Esta situação de desigualdade é cada dia mais visível, com os mais variados exemplos. O último é o da indústria automóvel em crise. Os comerciantes queixam-se de uma quebra de quase 20 por cento nas vendas de automóveis de baixa cilindrada, com preços entre 15 mil e 20 mil dólares. Mas os representantes de marcas de luxo como a Ferrari, Porsche, Lamborghini, Maserati e Lotus (veículos que valem mais de 200 mil dólares), lamentam-se de não terem capacidade para satisfazer todos os pedidos, registando um aumento de 36 por cento nas vendas.
Estudos sobre a tradicional indústria têxtil lusitana, que foi uma das mais modernas e de melhor qualidade em todo o mundo, demonstram que está estagnada porque as suas empresas não se souberam actualizar. Mas a zona norte, onde se concentra o sector têxtil, tem mais carros marca Ferrari por metro quadrado do que em Itália. Um executivo espanhol de informática, Javier Felipe, disse ao IPS que, de acordo com a sua experiência com empresários portugueses, “eles estão mais interessados na imagem que projectam do que no resultado do seu trabalho”. Para muitos, “é mais importante o automóvel que conduzem, o cartão de crédito que podem exibir ao pagar uma conta ou o modelo de telefone móvel, do que a sua eficiência gestionária”, disse Felipe, abonando que há excepções. “Tudo isto revela uma mentalidade que, ao fim e ao cabo, afecta o desenvolvmento do país”, opinou.
A evasão fiscal impune é outro aspecto que castrou os investimentos do sector público com potenciais efeitos positivos na superação da crise económica e do desemprego, que este ano chegou a 7,3 por cento da população economicamente activa. Os únicos contribuintes que cumprem o seu dever com os cofres do estado são os trabalhadores contratados, cujo salário sofre automático desconto. Nos últimos dois anos, o governo decidiu carregar mais o peso fiscal sobre essas cabeças, mantendo situações “obscenas” e “escandalosas”, segundo o economista e comentarista de televisão António Peres Metello. “Em vez de anunciar progressos na recuperação dos impostos daqueles que continuam a rir-se na cara do fisco, o governo (conservador) decidiu penalizar ainda mais aqueles que já pagam o que é devido, deixando impune a nebulosa dos transfugas fiscais, sem coerência ideológica nem visão de futuro”, criticou Metello.

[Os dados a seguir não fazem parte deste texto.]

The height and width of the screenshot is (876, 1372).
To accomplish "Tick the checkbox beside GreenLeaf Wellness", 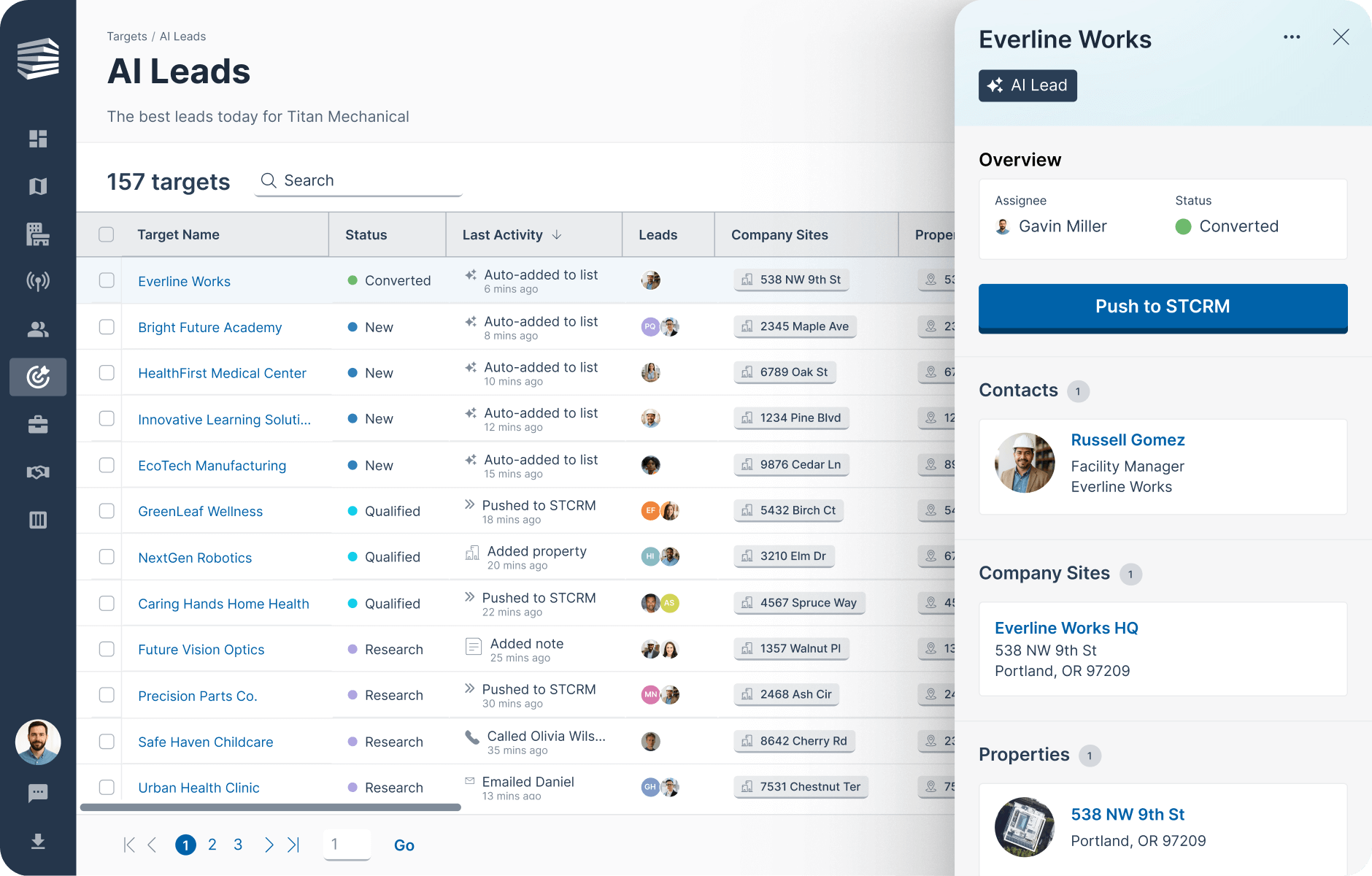I will 107,511.
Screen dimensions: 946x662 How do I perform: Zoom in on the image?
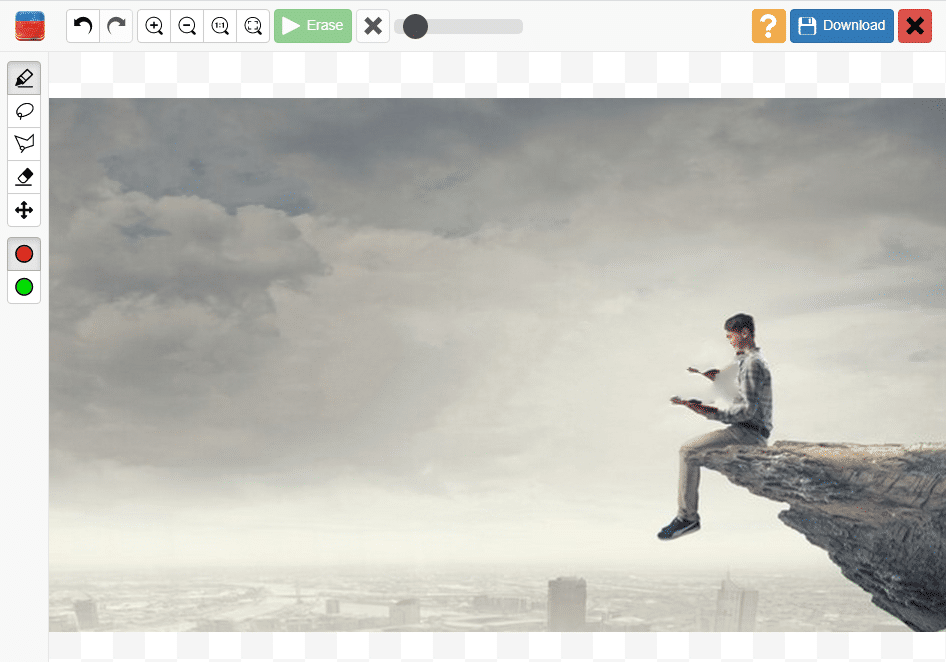[153, 26]
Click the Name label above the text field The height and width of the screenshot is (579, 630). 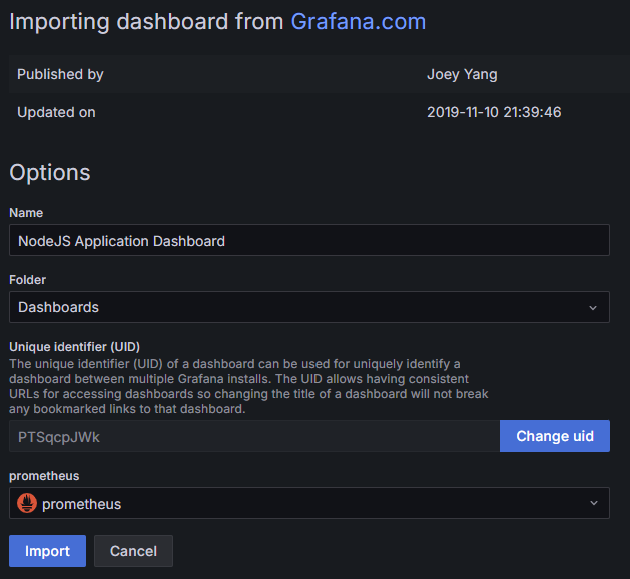(x=26, y=213)
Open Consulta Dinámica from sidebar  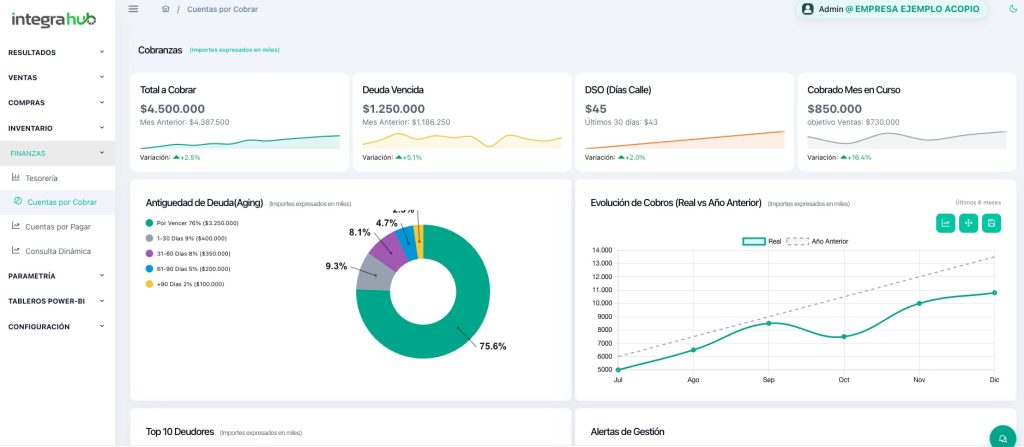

A prova está explicada numa coluna de opinião de José Victor Malheiros, aparecida recentemente no diário PÚBLICO, de Lisboa, que fustiga a falta de honestidade das declarações de impostos das chamadas profissões liberais. Segundo esses documentos entregues ao fisco, médicos e dentistas declaram receitas anuais de 17.680 euros (21.750 dólares), os advogados de 10.864 (13.365 dólares), os arquitectos de 9.277 (11.410 dólares) e os engenheiros de 8.382 (10.310 dólares). Estes números indicam que por cada seis euros que pagam ao fisco, “roubam nove à comunidade”, pois estes profissionais independentes deveriam contribuir com 15 por cento do total do imposto relativo ao trabalho singular, e só são tributados em 6 por cento, explicou Malheiros. Com a devolução de impostos no termo do ano fiscal, “roubam mais do que pagam, como se um talhante nos vendesse 400 gramas de bife e nos fizesse pagar um quilo, e o caso é que há 180 mil de pessoas nas profissões liberais que, em média, nos roubam 600 gramas por quilo”, comentou com sarcasmo. Se um país “permite que um profissional liberal com duas casas e dois carros de luxo declare receitas de 600 euros (783 dólares) por mês, sem ser questionado ao menos pelo fisco, e ainda por cima recebe um subsídio do estado para o ajudar a pagar o colégio particular dos filhos, isso significa que este sistema não tem o mínimo de moral”.